[TEXT EXCERPT — start]
5th Chief Justice of Tripura High Court
- In office 16 November 2019 – 11 October 2021
- Nominated by: Ranjan Gogoi
- Appointed by: Ram Nath Kovind
- Preceded by: Sanjay Karol; Subhasis Talapatra (acting);
- Succeeded by: Indrajit Mahanty

Judge of Bombay High Court
- In office 14 November 2018 – 15 November 2019
- Nominated by: Ranjan Gogoi
- Appointed by: Ram Nath Kovind

Judge of Gujarat High Court
- In office 7 March 2004 – 13 November 2018
- Nominated by: V. N. Khare
- Appointed by: A. P. J. Abdul Kalam
- Acting Chief Justice
- In office 2 November 2018 – 13 November 2018
- Appointed by: Ram Nath Kovind
- Preceded by: R. Subhash Reddy
- Succeeded by: Vikram Nath; A. S. Dave (acting);

Personal details
- Born: Akil Abdul Hamid Kureshi 7 March 1960 (age 66)
- Education: B.Sc. (Mathematics) and LL.B

= Akil Kureshi =

38th Chief Justice of Rajasthan High Court

Akil Abdul Hamid Kureshi (born 7 March 1960) is an Indian retired judge. He is a former Chief Justice of Rajasthan High Court and Tripura High Court. He has also served as a judge of Bombay High Court and Gujarat High Court, and as an Acting Chief Justice of the latter.
[TEXT EXCERPT — finish]
[PROVIDED DATA — start]
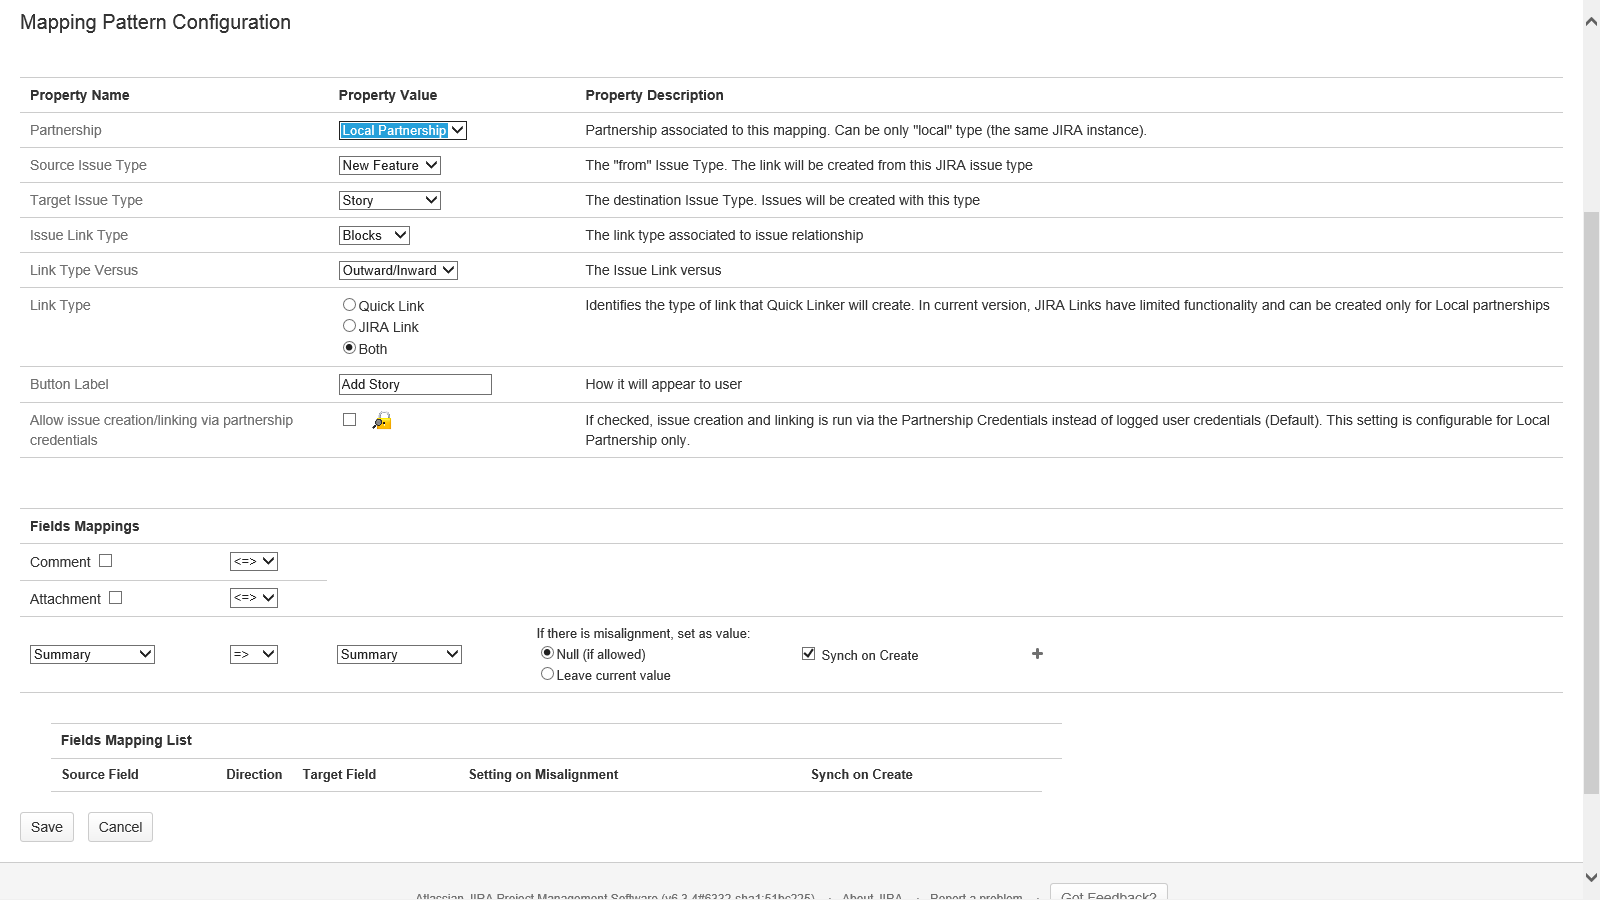This screenshot has width=1600, height=900.
Task: Click the partnership credentials lock icon
Action: [382, 421]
[PROVIDED DATA — finish]
LIST OF TASKS:
1 - From the text on Akil Kureshi, reproduce the passage that starts at the words "Judge of Gujarat" and ends after the words "1960 (age 66)".
2 - Summarize the text on Akil Kureshi in two sentences.

RESULTS IN ORDER:
1 -
Judge of Gujarat High Court
- In office 7 March 2004 – 13 November 2018
- Nominated by: V. N. Khare
- Appointed by: A. P. J. Abdul Kalam
- Acting Chief Justice
- In office 2 November 2018 – 13 November 2018
- Appointed by: Ram Nath Kovind
- Preceded by: R. Subhash Reddy
- Succeeded by: Vikram Nath; A. S. Dave (acting);

Personal details
- Born: Akil Abdul Hamid Kureshi 7 March 1960 (age 66)

2 - Akil Abdul Hamid Kureshi, born 7 March 1960, is a retired Indian judge who was Chief Justice of both the Rajasthan High Court and the Tripura High Court. He also served as a judge of the Bombay High Court and the Gujarat High Court, and as Acting Chief Justice of the Gujarat High Court.